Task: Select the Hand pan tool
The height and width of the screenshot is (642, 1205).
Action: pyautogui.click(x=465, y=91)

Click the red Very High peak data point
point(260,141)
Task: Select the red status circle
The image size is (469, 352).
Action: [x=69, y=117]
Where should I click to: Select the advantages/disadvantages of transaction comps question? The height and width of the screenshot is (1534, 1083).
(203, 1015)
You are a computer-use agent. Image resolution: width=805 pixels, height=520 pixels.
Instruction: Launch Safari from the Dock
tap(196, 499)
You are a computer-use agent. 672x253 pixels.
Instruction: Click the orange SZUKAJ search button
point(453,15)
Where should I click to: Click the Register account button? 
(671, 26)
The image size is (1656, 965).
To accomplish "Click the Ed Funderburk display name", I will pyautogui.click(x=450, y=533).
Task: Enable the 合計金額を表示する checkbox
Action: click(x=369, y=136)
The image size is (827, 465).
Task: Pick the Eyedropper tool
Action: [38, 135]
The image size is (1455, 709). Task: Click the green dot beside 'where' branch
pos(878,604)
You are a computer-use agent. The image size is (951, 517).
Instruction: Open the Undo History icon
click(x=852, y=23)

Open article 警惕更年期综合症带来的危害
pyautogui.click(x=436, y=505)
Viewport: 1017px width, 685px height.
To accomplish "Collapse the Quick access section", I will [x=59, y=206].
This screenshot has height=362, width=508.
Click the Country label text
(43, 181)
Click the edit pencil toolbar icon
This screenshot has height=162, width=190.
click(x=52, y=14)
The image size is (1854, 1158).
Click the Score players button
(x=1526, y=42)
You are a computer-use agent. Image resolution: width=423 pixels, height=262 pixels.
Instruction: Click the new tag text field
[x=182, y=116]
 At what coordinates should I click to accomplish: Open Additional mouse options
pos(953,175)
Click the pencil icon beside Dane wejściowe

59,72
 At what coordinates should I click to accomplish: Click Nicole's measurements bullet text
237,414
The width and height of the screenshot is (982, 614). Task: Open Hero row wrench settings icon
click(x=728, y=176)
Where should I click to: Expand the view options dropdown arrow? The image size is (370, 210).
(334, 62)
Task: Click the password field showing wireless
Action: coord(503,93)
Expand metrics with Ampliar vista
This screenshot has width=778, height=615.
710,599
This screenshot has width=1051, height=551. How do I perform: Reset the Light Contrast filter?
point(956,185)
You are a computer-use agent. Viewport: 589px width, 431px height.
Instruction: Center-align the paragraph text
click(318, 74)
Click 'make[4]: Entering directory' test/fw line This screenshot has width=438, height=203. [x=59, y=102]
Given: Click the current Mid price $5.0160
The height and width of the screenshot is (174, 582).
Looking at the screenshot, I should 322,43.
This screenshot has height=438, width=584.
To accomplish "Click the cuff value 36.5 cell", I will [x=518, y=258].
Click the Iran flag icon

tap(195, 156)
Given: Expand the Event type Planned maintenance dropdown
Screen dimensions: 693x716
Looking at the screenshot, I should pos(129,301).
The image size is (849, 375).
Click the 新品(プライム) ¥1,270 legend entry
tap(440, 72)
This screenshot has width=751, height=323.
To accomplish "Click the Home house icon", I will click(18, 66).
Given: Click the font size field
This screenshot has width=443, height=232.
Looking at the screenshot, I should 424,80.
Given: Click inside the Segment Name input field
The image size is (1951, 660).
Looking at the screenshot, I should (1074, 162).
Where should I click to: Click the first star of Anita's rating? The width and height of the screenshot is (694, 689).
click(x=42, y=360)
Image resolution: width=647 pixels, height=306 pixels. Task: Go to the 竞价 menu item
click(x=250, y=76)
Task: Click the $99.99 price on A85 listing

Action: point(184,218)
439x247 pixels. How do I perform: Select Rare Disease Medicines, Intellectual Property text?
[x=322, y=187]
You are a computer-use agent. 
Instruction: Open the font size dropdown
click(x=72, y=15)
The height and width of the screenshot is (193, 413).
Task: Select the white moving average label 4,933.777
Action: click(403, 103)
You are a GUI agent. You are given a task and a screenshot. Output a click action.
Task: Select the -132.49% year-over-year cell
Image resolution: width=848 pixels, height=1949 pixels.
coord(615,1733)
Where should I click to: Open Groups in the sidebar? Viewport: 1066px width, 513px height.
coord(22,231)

◆ ◆ ◆ ◆

Work item ->
In the listing above, find the line holding "Click the edit pencil toolbar icon" and the line holding "You are a computer-use agent. Image resolution: width=423", then output those two lines and every line between them exactly.

Answer to this problem ->
Click the edit pencil toolbar icon
This screenshot has height=162, width=190.
click(x=52, y=14)
The image size is (1854, 1158).
Click the Score players button
(x=1526, y=42)
You are a computer-use agent. Image resolution: width=423 pixels, height=262 pixels.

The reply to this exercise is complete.